A empresa de transporte de passageiros Itapemirim comparou durante um ano os custos de trafegar com seus ônibus em rodovias com boas­ e más condições de asfalto. O resultado: estradas ruins aumentam os custos em quase 15%. De acordo com a escola de negócios Fundação Dom Cabral, o país perde a cada ano 80 bilhões de reais com a infraestrutura rodoviária capenga.


“O Brasil tem deficiência em rodovias, hidrovias e ferrovias, mas, se tivesse de priorizar investimentos, teríamos de começar pelas estradas”, diz Paulo Resende, coordenador do Núcleo de Infraestrutura e Logística da Dom Cabral.

A pedido de EXAME, a Bain&­Com­pany fez uma simulação dos ganhos de produtividade no transporte de cargas entre Belém e São Paulo, rota quase obrigatória para as empresas da Zona Franca de Manaus que têm no Sudeste seu principal mercado ou usam portos da região para o comércio exterior.

Com a duplicação das rodovias Belém-Brasília e Brasília-São Paulo, haveria um ganho na velocidade média de 44 para 60 quilômetros por hora. A viagem, hoje feita em seis dias ao custo de 9 000 reais, passaria a ser feita em quatro dias, por 7 244 reais. A redução de custos compensa o gasto com pedágios, estimado em 696 reais.

“A economia de combustível e o desgaste menor de veículos, além do tempo livre que poderá ser utilizado para mais viagens, dão um ganho de produtividade de quase 12%”, afirma Martins, da Bain. Na verdade, o ganho pode ser maior.

“Em épocas de chuva, um caminhão leva até dez dias saindo de Belém para São Paulo”, diz Paulo Sarti, presidente da empresa de logística Penske na América do Sul. Para a produtora de eletrodomésticos Whirlpool, que tem fábrica em Manaus, os custos de frete chegam a 12% do custo final de um produto.

Nos Estados Unidos, os gastos da Whirlpool com frete não ultrapassam 3%. Culpa das estradas. Trazer um contêiner da China até Santos sai mais barato para a empresa do que levar uma carreta de Manaus para São Paulo — 8 000 ante 12 000 reais.

A proposta de criação de corredores novos atende um sonho de produtores de grãos do Centro-Oeste: acabar com a dependência dos portos do Sul.
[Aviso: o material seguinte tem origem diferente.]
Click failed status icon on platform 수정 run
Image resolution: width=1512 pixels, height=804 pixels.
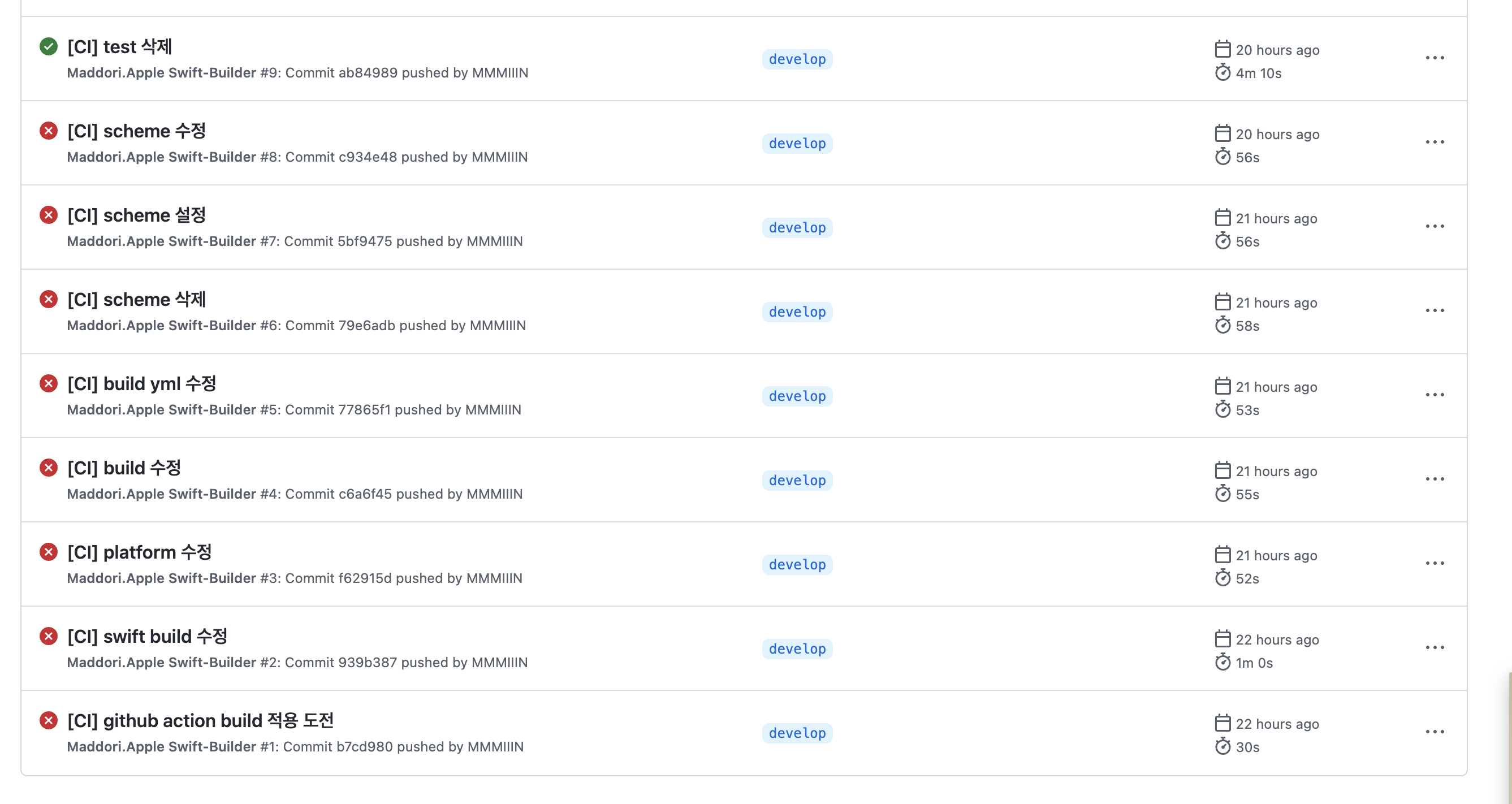click(x=48, y=552)
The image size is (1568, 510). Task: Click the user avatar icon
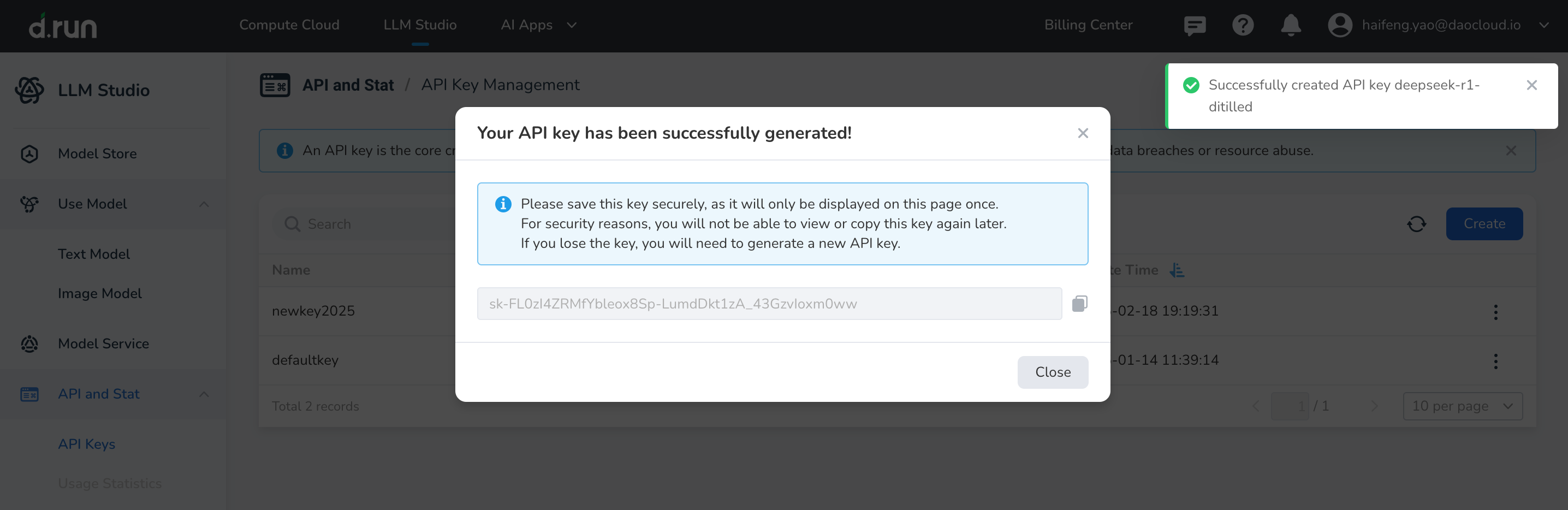click(1340, 26)
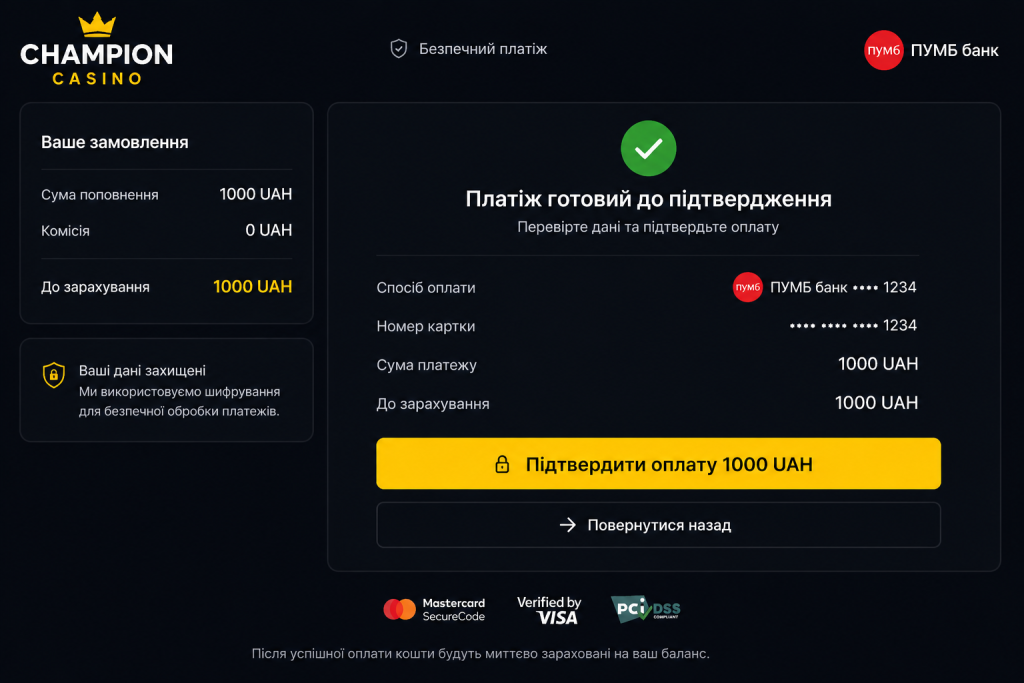Click the Ваше замовлення heading
This screenshot has height=683, width=1024.
click(115, 142)
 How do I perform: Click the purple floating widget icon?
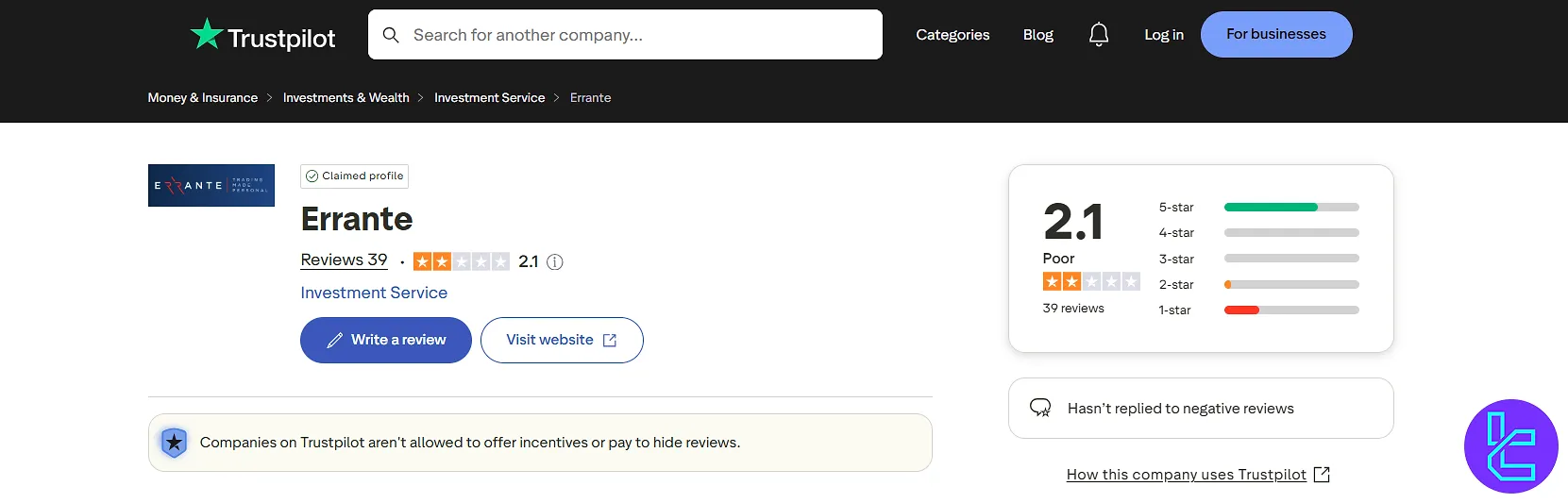point(1510,446)
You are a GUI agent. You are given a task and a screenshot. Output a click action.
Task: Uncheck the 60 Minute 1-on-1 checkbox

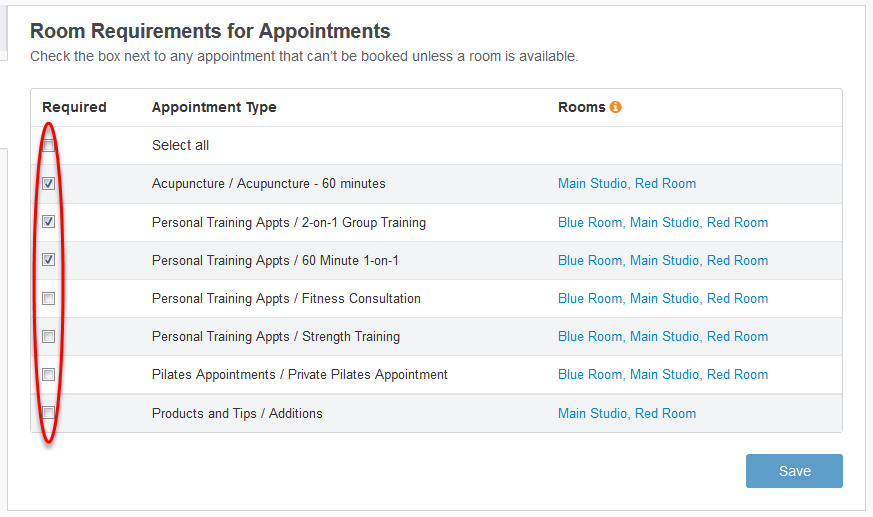click(x=49, y=260)
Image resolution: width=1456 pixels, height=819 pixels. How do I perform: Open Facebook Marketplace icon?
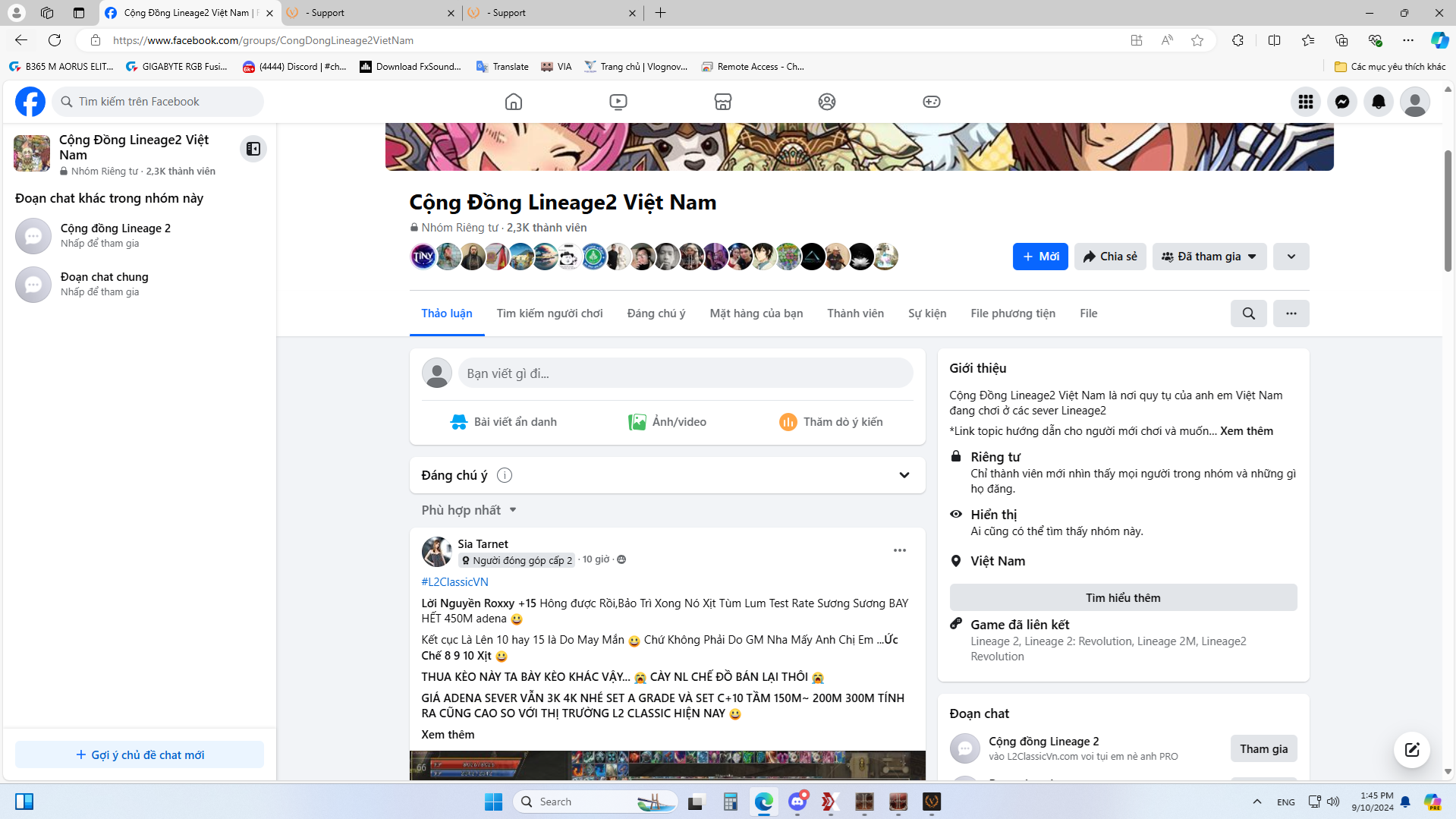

Hoje, como a saída pelo norte significa encarar estradas esburacadas e portos acanhados, a opção da maioria dos produtores é por enfrentar as filas nos distantes portos do Sul.

Quase 70% da exportação brasileira de soja, que em 2013 pode chegar a 38 milhões de toneladas, sai por Santos e Paranaguá. O volume gera um tráfego de 700 000 caminhões. “Se houvesse boas estradas rumo ao norte, certamente inverteríamos a matriz de escoamento”, diz Rodrigo Koelle, gerente de logística da Cargill.

Segundo a Aprosoja, associação que reúne produtores de Mato Grosso, o frete de Sorriso (MT) a Santos sai por 320 reais a tonelada. O produtor de Illinois, estado da região central dos Estados Unidos, paga 40 reais para levar o produto a Nova Orleans, no oceano Atlântico, e 70 reais até Oregon, no Pacífico — a um “pulo” da China, maior comprador de soja do mundo.

“Essa diferença é riqueza que o Brasil perde”, diz Carlos Fávaro, presidente da Aprosoja. Está na hora de melhorar as estradas — e parar de perder riqueza pelo caminho.